2009年6月アーカイブ
ギボウシの花
ギボウシは葉が大きく美しいので、お花は脇役的な存在です。この「ゴールデンティアラ」は、葉が少し黄色がかっているのが特徴で、早春の芽出しのときから抜群に飛びきり美しく、ベランダでの見ごろは5月の中旬頃です。
梅雨前、初夏のような日差しの日があるととたんに、葉の色が冴えなくなります。全体的に色あいがくすんできてなんとなく疲れたような感じになり、つぼみが出てきます。そしていつも、梅雨まっただ中に開花します。
大きな葉とほっそりした花のバランスがよく、全体的な姿が魅力的なのですが、花だけに注目してアップで見ると、透き通ったような紫がかった色が涼しげで、また違った美しさがあります。梅雨のあいまの暑い日に咲いていると、一瞬暑さを忘れさせてくれるほど涼しげで、脇役にしておくのがもったいなくなります。

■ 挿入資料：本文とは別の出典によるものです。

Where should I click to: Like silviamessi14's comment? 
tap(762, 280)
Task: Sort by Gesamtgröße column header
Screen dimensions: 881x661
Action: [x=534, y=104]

今日みたいにムシムシした日は、お花のアップが主役です。涼しそうな紫色ですね。
◆ギボウシ ◆ギボシ 疑宝珠 ◆HOST ◆ユリ科ホスタ属 ◆原産地:東アジア
寂しい梅雨
8年位前から「コメット」というピンクのヤマアジサイを育てていたのですが、今年はどういうわけだか咲いてくれません。水の与えすぎか、肥料が少ないのか、それとも単なる気まぐれかどうかわかりませんが、6月に入ってもひとつもつぼみがなく、かわいいピンクのお花を見ることができませんでした。
楚々とした風情のある、和の雰囲気を感じさせる花です。近所の公園で、でかでかとした派手な品種や、お洒落な白い柏葉アジサイなどを見ても、「絶対にウチのヤマアジサイの方がいい」と一途に思って、ベランダではこの品種のみ、浮気心を起こしませんでした。それなのに今年はお花を見せてくれず、とても寂しい梅雨です。
気晴らしに、一昨年のお写真を取り出して眺めています。来年を待つしかないですね。
◆アジサイ 紫陽花 ◆落葉低木 ◆Hydrangea spp
◆ユキノシタ科アジサイ属 ◆日本、東南アジア、ヨーロッパ原産
不思議時計
つる性で、南側のベランダのささやかなトレリスにつかまっていつもひっそりと咲いています。ベランダでは目立たない存在ですが、近づいてよく見ると、実に個性的な、不思議な形をしています。
満開になるとこのように反り返ってしまいます。先端に突き出たしべの形の面白いこと! トケイソウと呼ばれるのもうなずける気がします。
反り返った花びらとしべの間に並んでいる糸のようなものは、副花冠というそうです。中心部が濃い紫で中間が白、そして外側がブルーです。まるで若い女の子のつけまつげみたいですね。控えめなトケイソウが個性的にみえるのは、この副花冠のおかげででしょう。
アップで撮影しようと、マクロレンズをつけたカメラを覗き込むと、花びら、副花冠、しべ、とれにピントを合わせたものかと悩んでしまいました。少し離れて構え、全体が均一に写るように撮って見ました。
ちょっと不思議で、雰囲気のあるお花という感じが出ていますでしょうか?
◆トケイソウ 時計草 passionflower ◆常緑低木 ◆トケイソウ科トケイソウ属
◆原産地:ブラジル、ペルー ◆花期:6月?8月
ラベンダー・オカムラサキ
お写真はオカムラサキという品種です。いくつか育てているラベンダーの中ではお気に入りの一つで、今年ひと株増やしました。新しい株のせいか。惚れ惚れするくらい立派な花穂です。
ラベンダーにもいくつか種類がありますが、正統派のイングリッシュ・ラベンダーと呼ばれる系統が一番好きです。このオカムラサキはイングリッシュラベンダーを北海道で選抜した品種で、さわやかな日本人好みの香りが特徴です。育て始めて5年くらいになりますが、いつも6月になると咲いてくれて、花も葉もとてもいい香りがします。
ポプリにするには花の咲く直前に摘み取らなければなりませんが、今回は勿体無くてできませんでした。紫色の立派な花穂が咲ききるまで、眺めて楽しむことにします。